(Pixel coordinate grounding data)
========================================================================
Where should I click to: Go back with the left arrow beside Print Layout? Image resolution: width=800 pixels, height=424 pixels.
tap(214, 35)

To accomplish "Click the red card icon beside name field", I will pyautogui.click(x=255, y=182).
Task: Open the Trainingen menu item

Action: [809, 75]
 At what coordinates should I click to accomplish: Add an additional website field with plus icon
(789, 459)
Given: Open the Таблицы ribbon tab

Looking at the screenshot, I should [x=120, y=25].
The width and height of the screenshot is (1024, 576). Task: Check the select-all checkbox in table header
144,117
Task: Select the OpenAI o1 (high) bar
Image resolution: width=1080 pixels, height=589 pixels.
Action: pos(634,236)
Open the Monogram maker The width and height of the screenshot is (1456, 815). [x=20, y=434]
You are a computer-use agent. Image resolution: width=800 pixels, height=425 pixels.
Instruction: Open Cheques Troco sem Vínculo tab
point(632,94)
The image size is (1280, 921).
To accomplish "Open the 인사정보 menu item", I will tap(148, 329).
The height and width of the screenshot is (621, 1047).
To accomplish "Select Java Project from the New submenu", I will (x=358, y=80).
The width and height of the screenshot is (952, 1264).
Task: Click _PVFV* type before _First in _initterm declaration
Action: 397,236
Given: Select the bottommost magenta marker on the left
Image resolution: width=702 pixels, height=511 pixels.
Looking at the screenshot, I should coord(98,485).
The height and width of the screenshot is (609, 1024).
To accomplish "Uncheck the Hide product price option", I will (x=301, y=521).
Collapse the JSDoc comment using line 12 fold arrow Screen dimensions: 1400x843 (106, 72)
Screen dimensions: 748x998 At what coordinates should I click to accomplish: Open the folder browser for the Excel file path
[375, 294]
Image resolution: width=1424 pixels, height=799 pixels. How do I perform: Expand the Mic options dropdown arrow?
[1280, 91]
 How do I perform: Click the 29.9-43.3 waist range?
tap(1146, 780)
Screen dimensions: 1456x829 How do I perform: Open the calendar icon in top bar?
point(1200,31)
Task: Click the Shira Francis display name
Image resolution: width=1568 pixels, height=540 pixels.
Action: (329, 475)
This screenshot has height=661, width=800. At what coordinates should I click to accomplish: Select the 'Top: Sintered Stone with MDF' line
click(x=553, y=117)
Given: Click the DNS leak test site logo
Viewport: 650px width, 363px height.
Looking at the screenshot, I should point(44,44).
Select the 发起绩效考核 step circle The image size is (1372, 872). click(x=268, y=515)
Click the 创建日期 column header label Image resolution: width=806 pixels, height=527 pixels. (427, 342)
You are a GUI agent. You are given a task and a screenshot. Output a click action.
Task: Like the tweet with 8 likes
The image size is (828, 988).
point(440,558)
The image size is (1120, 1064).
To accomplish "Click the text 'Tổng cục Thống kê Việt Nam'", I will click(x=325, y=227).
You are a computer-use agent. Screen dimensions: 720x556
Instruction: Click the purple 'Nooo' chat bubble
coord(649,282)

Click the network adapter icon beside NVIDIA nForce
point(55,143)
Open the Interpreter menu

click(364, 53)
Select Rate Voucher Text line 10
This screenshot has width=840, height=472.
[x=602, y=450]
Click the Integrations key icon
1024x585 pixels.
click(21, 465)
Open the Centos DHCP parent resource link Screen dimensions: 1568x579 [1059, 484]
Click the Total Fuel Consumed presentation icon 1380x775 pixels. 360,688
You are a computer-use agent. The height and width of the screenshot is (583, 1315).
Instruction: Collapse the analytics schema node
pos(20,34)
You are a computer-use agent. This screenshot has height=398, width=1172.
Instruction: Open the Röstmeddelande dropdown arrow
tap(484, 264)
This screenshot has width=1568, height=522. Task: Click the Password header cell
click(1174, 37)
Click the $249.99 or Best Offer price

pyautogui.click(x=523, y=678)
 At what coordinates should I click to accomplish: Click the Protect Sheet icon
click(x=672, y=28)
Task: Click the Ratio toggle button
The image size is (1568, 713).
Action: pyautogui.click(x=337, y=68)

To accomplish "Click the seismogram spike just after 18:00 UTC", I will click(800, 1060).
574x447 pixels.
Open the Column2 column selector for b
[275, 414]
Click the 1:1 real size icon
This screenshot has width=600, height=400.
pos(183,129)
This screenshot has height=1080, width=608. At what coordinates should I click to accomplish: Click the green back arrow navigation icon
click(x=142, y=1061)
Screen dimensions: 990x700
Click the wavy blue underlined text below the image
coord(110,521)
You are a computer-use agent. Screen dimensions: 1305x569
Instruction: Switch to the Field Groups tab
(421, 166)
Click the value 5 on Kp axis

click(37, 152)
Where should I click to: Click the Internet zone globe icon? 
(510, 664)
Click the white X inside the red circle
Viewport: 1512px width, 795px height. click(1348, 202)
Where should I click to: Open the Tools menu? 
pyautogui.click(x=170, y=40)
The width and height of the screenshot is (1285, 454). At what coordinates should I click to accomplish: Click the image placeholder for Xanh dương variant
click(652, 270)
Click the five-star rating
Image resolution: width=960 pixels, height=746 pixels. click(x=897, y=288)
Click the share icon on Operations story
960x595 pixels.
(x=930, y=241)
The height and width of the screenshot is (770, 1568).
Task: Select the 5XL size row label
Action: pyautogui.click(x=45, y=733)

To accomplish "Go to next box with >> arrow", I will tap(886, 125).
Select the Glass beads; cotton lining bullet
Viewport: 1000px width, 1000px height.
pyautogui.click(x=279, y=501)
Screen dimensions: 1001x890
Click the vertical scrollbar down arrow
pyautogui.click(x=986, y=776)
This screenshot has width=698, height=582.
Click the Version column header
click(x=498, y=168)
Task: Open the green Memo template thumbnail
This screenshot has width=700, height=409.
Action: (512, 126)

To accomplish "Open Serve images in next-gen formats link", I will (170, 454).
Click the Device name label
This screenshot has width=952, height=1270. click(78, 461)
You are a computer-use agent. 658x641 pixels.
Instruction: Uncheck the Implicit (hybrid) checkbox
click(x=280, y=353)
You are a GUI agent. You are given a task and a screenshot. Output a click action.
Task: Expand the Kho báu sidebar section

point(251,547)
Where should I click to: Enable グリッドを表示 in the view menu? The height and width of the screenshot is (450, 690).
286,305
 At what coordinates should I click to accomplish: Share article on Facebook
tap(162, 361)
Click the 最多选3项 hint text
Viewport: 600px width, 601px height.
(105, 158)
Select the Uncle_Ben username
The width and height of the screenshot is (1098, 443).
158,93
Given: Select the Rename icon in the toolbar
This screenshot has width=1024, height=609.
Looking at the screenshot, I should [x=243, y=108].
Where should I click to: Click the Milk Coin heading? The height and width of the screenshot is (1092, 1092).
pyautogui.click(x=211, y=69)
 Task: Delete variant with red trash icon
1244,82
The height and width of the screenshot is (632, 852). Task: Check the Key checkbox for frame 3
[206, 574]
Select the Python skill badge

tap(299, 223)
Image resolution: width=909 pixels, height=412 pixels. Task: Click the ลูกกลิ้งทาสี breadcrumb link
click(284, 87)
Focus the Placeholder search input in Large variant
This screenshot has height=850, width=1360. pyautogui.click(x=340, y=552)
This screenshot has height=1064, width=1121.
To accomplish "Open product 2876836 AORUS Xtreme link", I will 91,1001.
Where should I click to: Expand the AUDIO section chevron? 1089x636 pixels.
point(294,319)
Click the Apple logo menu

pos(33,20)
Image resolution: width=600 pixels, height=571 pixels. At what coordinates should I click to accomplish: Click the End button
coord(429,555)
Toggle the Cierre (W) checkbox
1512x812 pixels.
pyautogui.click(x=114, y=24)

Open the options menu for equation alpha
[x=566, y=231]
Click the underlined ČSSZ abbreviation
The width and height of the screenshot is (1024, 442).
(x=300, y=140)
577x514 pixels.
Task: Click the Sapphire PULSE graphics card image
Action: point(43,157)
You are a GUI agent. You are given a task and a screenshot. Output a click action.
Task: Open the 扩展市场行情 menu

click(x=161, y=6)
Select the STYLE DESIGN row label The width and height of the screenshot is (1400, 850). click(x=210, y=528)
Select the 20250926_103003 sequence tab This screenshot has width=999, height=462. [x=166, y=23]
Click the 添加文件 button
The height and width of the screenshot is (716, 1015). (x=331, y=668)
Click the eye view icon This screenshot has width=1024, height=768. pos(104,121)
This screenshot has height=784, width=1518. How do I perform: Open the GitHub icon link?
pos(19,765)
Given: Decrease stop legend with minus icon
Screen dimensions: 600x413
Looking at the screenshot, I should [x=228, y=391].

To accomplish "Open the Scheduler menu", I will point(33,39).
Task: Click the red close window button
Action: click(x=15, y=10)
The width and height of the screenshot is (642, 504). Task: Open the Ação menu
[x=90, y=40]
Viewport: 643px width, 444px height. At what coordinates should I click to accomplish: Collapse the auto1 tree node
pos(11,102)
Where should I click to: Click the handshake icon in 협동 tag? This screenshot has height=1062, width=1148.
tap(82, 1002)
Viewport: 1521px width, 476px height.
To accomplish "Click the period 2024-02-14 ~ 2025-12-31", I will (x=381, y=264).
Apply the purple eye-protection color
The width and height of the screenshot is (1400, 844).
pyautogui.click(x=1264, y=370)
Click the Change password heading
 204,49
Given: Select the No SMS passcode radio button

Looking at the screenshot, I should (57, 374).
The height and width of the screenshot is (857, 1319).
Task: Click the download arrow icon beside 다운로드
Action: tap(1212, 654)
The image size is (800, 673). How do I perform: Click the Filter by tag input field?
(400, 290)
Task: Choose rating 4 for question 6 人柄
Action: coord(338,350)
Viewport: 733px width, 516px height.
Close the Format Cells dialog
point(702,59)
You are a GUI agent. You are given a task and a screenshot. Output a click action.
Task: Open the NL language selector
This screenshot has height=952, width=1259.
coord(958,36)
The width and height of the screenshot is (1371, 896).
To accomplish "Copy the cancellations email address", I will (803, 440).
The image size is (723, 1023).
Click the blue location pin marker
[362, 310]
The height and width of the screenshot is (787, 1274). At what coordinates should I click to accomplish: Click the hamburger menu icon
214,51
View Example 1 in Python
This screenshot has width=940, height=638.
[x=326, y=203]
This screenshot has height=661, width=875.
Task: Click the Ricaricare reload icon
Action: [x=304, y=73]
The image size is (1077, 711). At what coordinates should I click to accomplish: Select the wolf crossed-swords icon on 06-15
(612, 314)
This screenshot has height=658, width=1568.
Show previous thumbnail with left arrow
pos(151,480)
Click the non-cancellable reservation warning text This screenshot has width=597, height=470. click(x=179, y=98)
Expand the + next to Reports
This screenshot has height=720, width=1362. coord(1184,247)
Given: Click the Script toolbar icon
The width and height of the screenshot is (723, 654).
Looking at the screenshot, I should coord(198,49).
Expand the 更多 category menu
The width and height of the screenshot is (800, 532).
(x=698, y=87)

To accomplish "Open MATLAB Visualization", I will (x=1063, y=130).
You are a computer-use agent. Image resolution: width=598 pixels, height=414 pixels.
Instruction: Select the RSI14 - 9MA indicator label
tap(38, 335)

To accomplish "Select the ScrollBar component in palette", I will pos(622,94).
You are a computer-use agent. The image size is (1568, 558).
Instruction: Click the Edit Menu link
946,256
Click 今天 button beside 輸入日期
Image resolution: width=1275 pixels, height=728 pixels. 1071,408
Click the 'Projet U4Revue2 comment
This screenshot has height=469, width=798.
========================================================================
■ What the exercise asks: Across the data above, count every line with "toolbar" in it and write only the total.

■ Task solution: 2